JOHNSON: I got to tell you, Nse, you`re absolutely correct.

And thank you for causing the alarm on a Friday night. Thank you so much for joining us on THE REIDOUT.

And don`t go anywhere. Joy returns in a moment with tonight`s "Absolute Worst," as the right-wing unleashes hate upon some cuddly Muppets.

We will be right back.



REID: Oh, hello, boys and girls. It`s me again.

And I have our brand-new letter of the day. It`s I for inclusivity. You see, "Sesame Street" is a wonderful place for so many reasons, but, most of all, it`s a shining example for all you kids at home to see that we can all live together in a world of different people, or, in this case, fairy monsters, who don`t necessarily look like you or me.
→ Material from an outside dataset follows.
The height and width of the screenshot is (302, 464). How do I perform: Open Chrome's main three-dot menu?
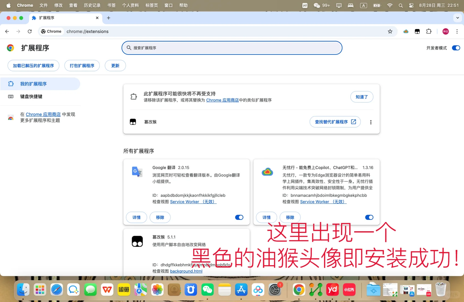(x=457, y=31)
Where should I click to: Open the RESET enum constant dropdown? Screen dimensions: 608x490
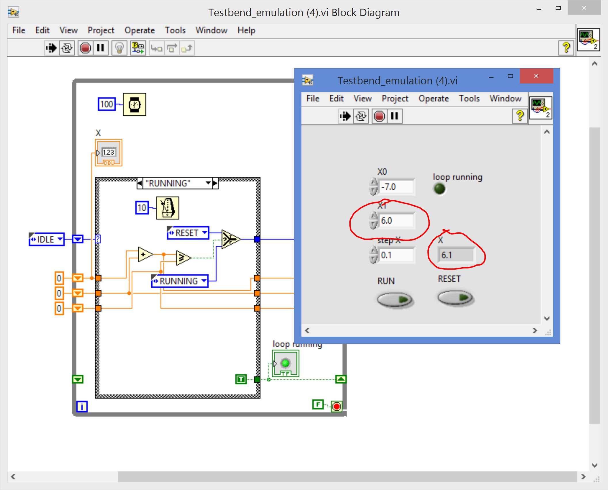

That`s why there are blue Muppets and purple Muppets and orange Muppets. Most importantly, we can learn that we can all be friends with a giant yellow bird and a stringy blue-armed monster that flies, and even a grouchy one that loves trash.

And over the years, we have seen new residents on "Sesame Street" who exemplify the diverse world we live in. Next week, we will welcome the first Asian American Muppet to the neighborhood. Her name is Ji-Young.

Hi, Ji-Young.

And it`s really important that she`s moving to "Sesame Street," with how mean so many people, including orange people, have been to our Asian American friends over the last year. But, unfortunately, that message of inclusivity has not been learned by everyone.

Conservative activist and president of the Conservative Political Action Conference, Matt Schlapp, is attacking "Sesame Street" for what he calls an insane move. He says PBS, which airs "Sesame Street," should be defunded and lose all of their money and have it taken away because they are adding Ji-Young to the Muppet family.

And if that wasn`t enough, his little group is now saying that our pals over at "Sesame Street" are not going to be invited to their conference next year.

I mean, I never heard any Muppet actually ask to be invited to CPAC, so, probably, they won`t mind.

And to think, just last year, the Muppets were being defended from that very stage.


DONALD TRUMP JR., SON OF DONALD TRUMP: They have banned the Muppets, right? I mean, if there`s things that you thought were sort of above cancellation, you would be wrong.


REID: I wonder if Donnie Jr., who`s also kind of a Muppet, will defend "Sesame Street" this time.

I also wonder who Matt Schlapp might want to invite. The right does love old Pepe Le Pew. They defended him earlier this year when he was retired for being to "Access Hollywood"-y with the girl skunks, so maybe he could do the keynote. Or maybe the Grinch, considering they were so worried about Dr. Seuss getting canceled earlier this year, and he`d make a great Republican.

And considering the right keeps saying President Biden is going to steal Christmas this year, which he isn`t, the Grinch could get on stage and clear that up. Stealing Christmas is his thing.

But, to my friends on "Sesame Street," if you`re still looking for something to do during next year`s CPAC weekend, now that you have been told you`re not welcome in their neighborhood, you are all welcome to hang out with me on my street.

And we can teach Matt Schlapp, who`s tonight`s "Absolute Worst," about the letter I, for inclusivity. Bye-bye now.

And that`s tonight`s REIDOUT. I`ll be back on Monday.